I have a lot of clients that text me VS calling. I love it. Its as awesome as a cell phone could be. Images of tub valves when they dont know what brand it is makes life so much easier as well. And with facetime, trouble shooting for lesser experienced techs makes life super easy too. I can just look at, and talk with them about it as if I were there with them.


----------



## Best Darn Sewer (Dec 23, 2012)

Unclog1776 said:


> That's nuts. To me that's like asking the customer if he has a pipe wrench you can borrow.


Oh yeah, I agree. I never asked except for home warranty calls and I still do that sometimes.
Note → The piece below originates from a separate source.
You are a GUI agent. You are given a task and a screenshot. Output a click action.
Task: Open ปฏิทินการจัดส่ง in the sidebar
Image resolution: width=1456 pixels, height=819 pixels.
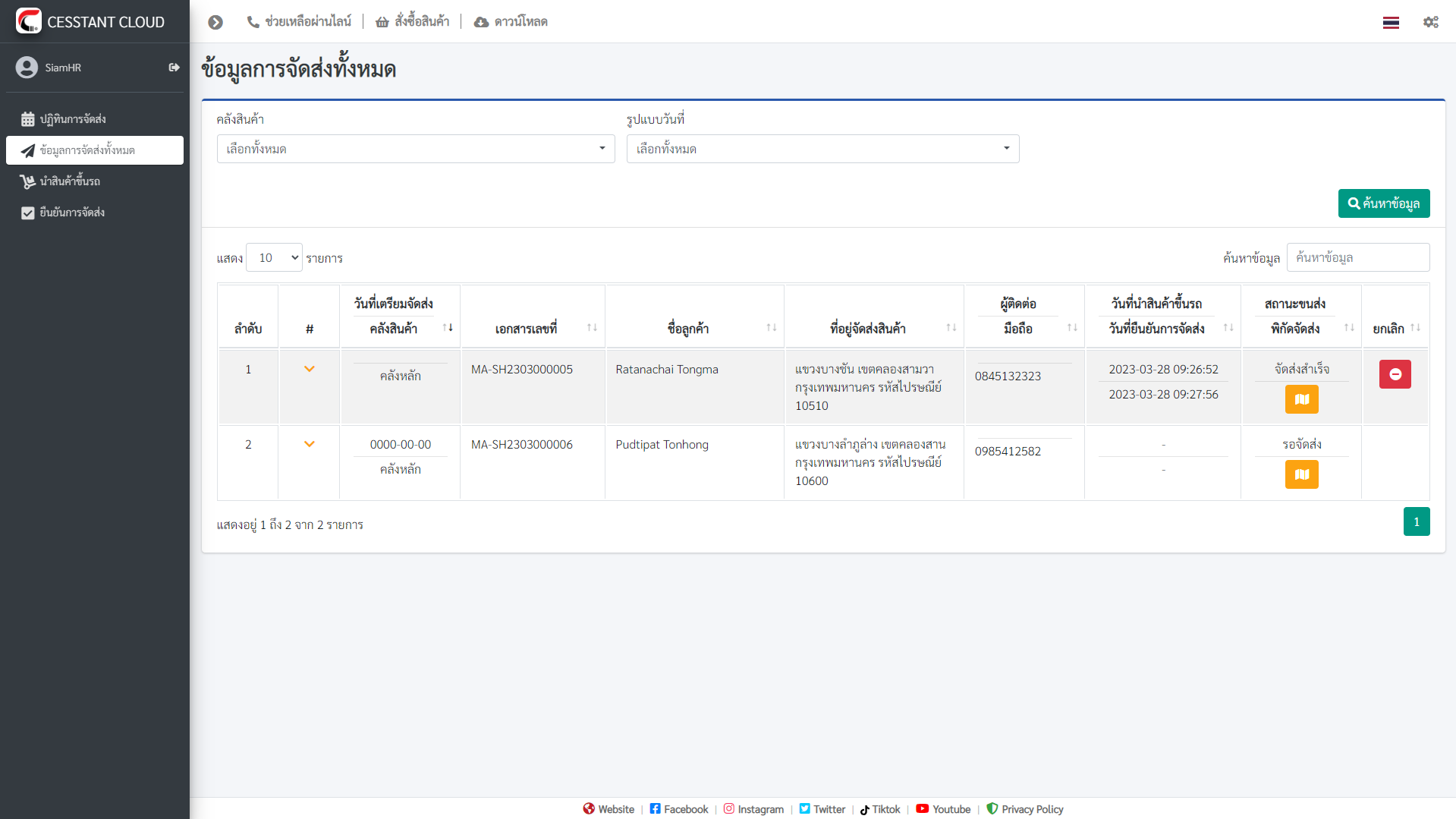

These days its odd but 15 years ago it was the norm to ask to use the customer's phone.


----------



## Unclog1776 (Feb 5, 2013)

I will say that I miss everyone having nextel 2 ways


----------



## plbgbiz (Aug 27, 2010)

Unclog1776 said:


> I will say that I miss everyone having nextel 2 ways


Not me.

I prefer customers not hearing both ends of a conversation.


----------



## Best Darn Sewer (Dec 23, 2012)

I have never understood technicians that allowed their nextel's volume level to stay high enough to hear clearly while in a customer's home. Mine always stayed on silent because I did not want to hear all the conversations.


When I first started our main way of communicating was through a CB radio mounted in our trucks and an old school pager for the info.


----------



## Hoosier Plumber (Nov 28, 2013)

I love having people text. This afternoon I had two customers call leave messages and then text. 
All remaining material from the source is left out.